Este es el quid. Una vez que se pronuncia la palabra “transfobia”, poco más importa. Una vez que se lanza comienza la batalla. Es como tener los ojos vendados antes de ser arrojado a una arena de gladiadores. No tienes idea de contra quién o contra qué estás luchando, y no tienes armas. Experimentas un terror paralizante por lo que estas acusaciones infundadas podrían hacerle a tu vida. La pérdida de tu trabajo, tu hogar y todo lo que amas. Un escalofrío desciende sobre ti y el miedo reemplaza la confianza inicial de que no has hecho nada malo.

Puedes gritar todo lo que quieras sobre la injusticia, sobre tu buen carácter, tu derecho a una creencia personal, el límite de tu vida privada; pero cuando te arrojan en la cara la palabra “transfobia”, ese lodo incorpóreo se pega de inmediato y depende de ti sacarlo a flote durante meses de agonía. 

Este es un juego sucio. Está diseñado para sembrar el miedo e intimidar a las personas educadas y bien informadas para que guarden silencio en el mismo momento en que sienten que deben alzar la voz para defender a las mujeres. Es cobarde, implacable y eficaz. 
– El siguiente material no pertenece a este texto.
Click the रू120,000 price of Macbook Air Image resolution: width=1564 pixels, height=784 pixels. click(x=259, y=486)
Debemos seguir hablando. Las mujeres en prisión no tienen voz y debemos ser las voces que las protegen y salvaguardan. El sistema de justicia penal les ha fallado a estas mujeres al colocar entre ellas a hombres sexualmente violentos. La sociedad les ha fallado a muchas de ellas incluso antes de que lleguen a prisión. El 82 por ciento de las presas está encarcelado por delitos menores o no violentos, como hurto en tiendas. Gran parte de este “crimen” es el resultado de la pobreza y la deuda y es cometido por mujeres que han sido brutalizadas por hombres una y otra vez.
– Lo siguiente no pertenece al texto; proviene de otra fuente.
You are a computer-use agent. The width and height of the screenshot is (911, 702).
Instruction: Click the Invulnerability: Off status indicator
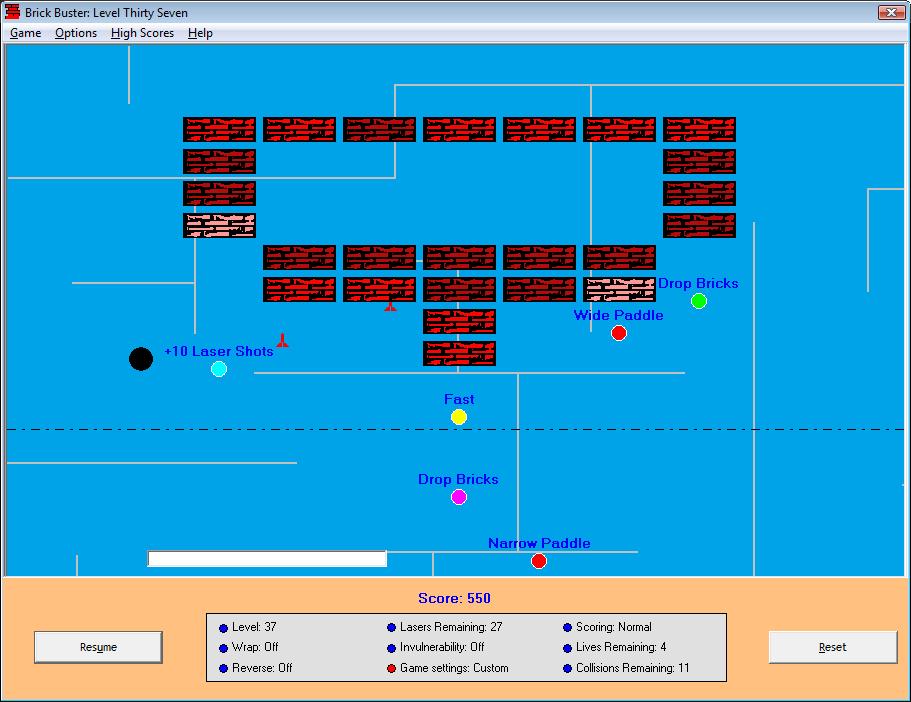[x=392, y=648]
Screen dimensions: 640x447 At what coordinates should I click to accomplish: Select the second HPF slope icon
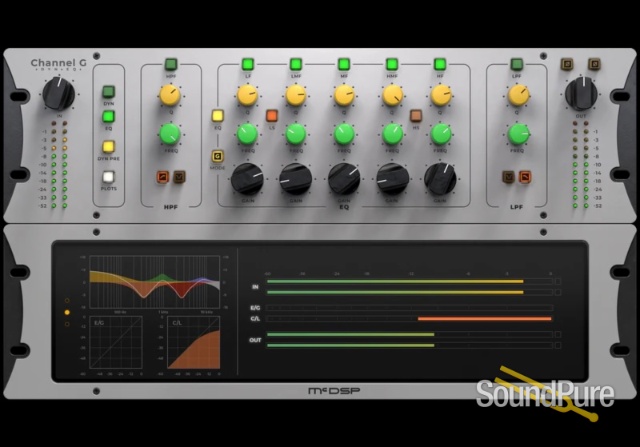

Una enmienda para protegerlas se debatió en la Cámara de los Lores esta semana y se retiró porque era probable que fuera derrotada. Los que están en el poder legislativo no quieren oír hablar de estas mujeres o de sus necesidades de seguridad. El grito de “transfobia” ahoga a quienes los defenderíamos. Los hombres identificados como trans tienen una voz más fuerte y aparentemente la atención de los poderosos. 

Los más valientes entre nosotros no serán silenciados. Nos mantendremos unidos. Seremos más ruidosos. Las mujeres silenciosas detrás de esas rejas nos escucharán gritar por ellas. Es lo mínimo que se merecen.